(The problem) In the forum thread below about bike rides around Los Angeles, copy out everything from "# Nice Rides" down to "not worry me.", word for word.

(Document extract)
┌──
# Nice Rides in the LA area



## sheepherder (Mar 11, 2012)

Will be visiting for a few days starting Thursday and was wondering what rides I can do. I have a car so no problem putting the bike in and driving to a location.

I was thinking of trying Mt Baldy but I don't climb a lot in my area, it might be too much for me. Is it that bad? If I decide to try it how is motor traffic? I can do it Friday or Saturday. I would guess early morning would be best.

How about Griffith Park area? I see some routes on ride with GPS that go through the park and even behind the hollywood sign. Again how is traffic Friday or Saturday. I can do anytime of day. 

Anything else? LA or Malibu area. Wherever honestly. I would like to avoid a lot of traffic but light traffic does not worry me.

Thanks guys


----------



## ghostryder (Dec 28, 2009)

Malibu has so many loops you can do.

Encinal canyon
Latigo canyon
topanga to old topanga, Mulholland to the rock store.

Mandeville canyon in Santa Monica and the Amalfi loop.

Sunday Nichols canyon with La grange 

You can also check the La grange website, they have rides early mornings that leave from Santa Monica .


----------



## GlobalGuy (Jun 9, 2015)

ghostryder said:


> Malibu has so many loops you can do.
> 
> Encinal canyon
> Latigo canyon
> ...


^^^^This. 

Unless Mt. Baldy is on either your bucket list or death wish list, skip it. Your choice.


----------



## sheepherder (Mar 11, 2012)

ghostryder said:


> Malibu has so many loops you can do.
> 
> Encinal canyon
> Latigo canyon
> ...





GlobalGuy said:


> ^^^^This.
> 
> Unless Mt. Baldy is on you either your bucket list or death wish list, skip it. Your choice.


Thanks for the info, I was thinking I would need to head our towards Malibu. I'm gonna find some of those on ridewithgps. I'll skip Baldy and do the Griffith park one day and some of these canyons the other. Good way to see the coast also. 

What morning would I find the less car traffic on those rides, Friday or Saturday? Is early morning the best or sometimes in my area its best right after rush hour. Also how bad is cycling on PCH? Does it get better towards Malibu? I figure I'll have to ride some sections of it.

Thanks again.


----------



## JSR (Feb 27, 2006)

PCH bites until at least Topanga Canyon. It’s a heavy commuter route, so Saturday would be better.

I’d recommend driving out past the Malibu pier. There are a couple of malls in the vicinity of Webb Way where you can park. If you drive as far as Zuma Beach there’s a small mall with Starbucks at Trancas. That would put you right among the Encinal/Mulholland loops. Yerba Buena is an excellent climb of >2,000’; it hooks up with Mulholland.

Kanan Road, Malibu Canyon/Las Virgenes, and Topanga Canyon are the main motor routes to the beach. Stay off those.


----------



## GlobalGuy (Jun 9, 2015)

Regarding PCH---Yeah, be careful. Hold your line so to speak in as make sure you stay right and focused. If you don't have a tail light borrow or buy one. It is a HUGE plus IMO for PCH. (I've ridden PCH more times than I can count and I've ridden it all the way from Santa Monica to its conventional highway end in Ventura County near Point Magu.) Traffic gets better and better once you pass Pepperdine University and continue riding west. By the time you get to Zuma Beach from there on there is almost no cars at all.
└──
(Dataset entries)
┌──
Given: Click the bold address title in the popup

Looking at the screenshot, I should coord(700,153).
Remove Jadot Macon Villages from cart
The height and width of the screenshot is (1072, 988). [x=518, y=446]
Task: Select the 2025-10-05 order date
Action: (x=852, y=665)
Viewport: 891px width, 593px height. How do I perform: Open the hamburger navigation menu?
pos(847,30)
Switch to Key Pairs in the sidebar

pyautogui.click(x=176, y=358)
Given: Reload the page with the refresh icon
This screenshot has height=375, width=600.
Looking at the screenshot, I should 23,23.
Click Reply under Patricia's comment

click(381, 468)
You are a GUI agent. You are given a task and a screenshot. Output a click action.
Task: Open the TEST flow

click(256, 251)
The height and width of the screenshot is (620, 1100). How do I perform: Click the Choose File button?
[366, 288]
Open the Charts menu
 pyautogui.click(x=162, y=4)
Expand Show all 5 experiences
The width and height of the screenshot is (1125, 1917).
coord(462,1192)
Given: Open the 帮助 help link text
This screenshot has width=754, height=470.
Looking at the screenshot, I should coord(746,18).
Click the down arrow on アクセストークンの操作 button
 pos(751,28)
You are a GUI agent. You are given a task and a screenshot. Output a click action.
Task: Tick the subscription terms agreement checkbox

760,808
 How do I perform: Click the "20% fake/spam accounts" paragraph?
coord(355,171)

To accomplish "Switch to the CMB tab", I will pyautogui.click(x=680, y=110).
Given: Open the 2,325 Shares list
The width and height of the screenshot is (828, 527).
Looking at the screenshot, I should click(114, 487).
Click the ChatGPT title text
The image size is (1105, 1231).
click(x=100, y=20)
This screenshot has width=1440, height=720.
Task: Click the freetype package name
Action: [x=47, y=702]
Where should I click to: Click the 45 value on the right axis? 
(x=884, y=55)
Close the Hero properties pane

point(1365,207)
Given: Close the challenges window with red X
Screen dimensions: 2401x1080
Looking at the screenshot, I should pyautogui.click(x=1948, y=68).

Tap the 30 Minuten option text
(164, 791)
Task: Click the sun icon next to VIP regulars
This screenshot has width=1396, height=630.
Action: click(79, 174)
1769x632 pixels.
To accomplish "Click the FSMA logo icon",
└──
(Solution to this task)
# Nice Rides in the LA area



## sheepherder (Mar 11, 2012)

Will be visiting for a few days starting Thursday and was wondering what rides I can do. I have a car so no problem putting the bike in and driving to a location.

I was thinking of trying Mt Baldy but I don't climb a lot in my area, it might be too much for me. Is it that bad? If I decide to try it how is motor traffic? I can do it Friday or Saturday. I would guess early morning would be best.

How about Griffith Park area? I see some routes on ride with GPS that go through the park and even behind the hollywood sign. Again how is traffic Friday or Saturday. I can do anytime of day. 

Anything else? LA or Malibu area. Wherever honestly. I would like to avoid a lot of traffic but light traffic does not worry me.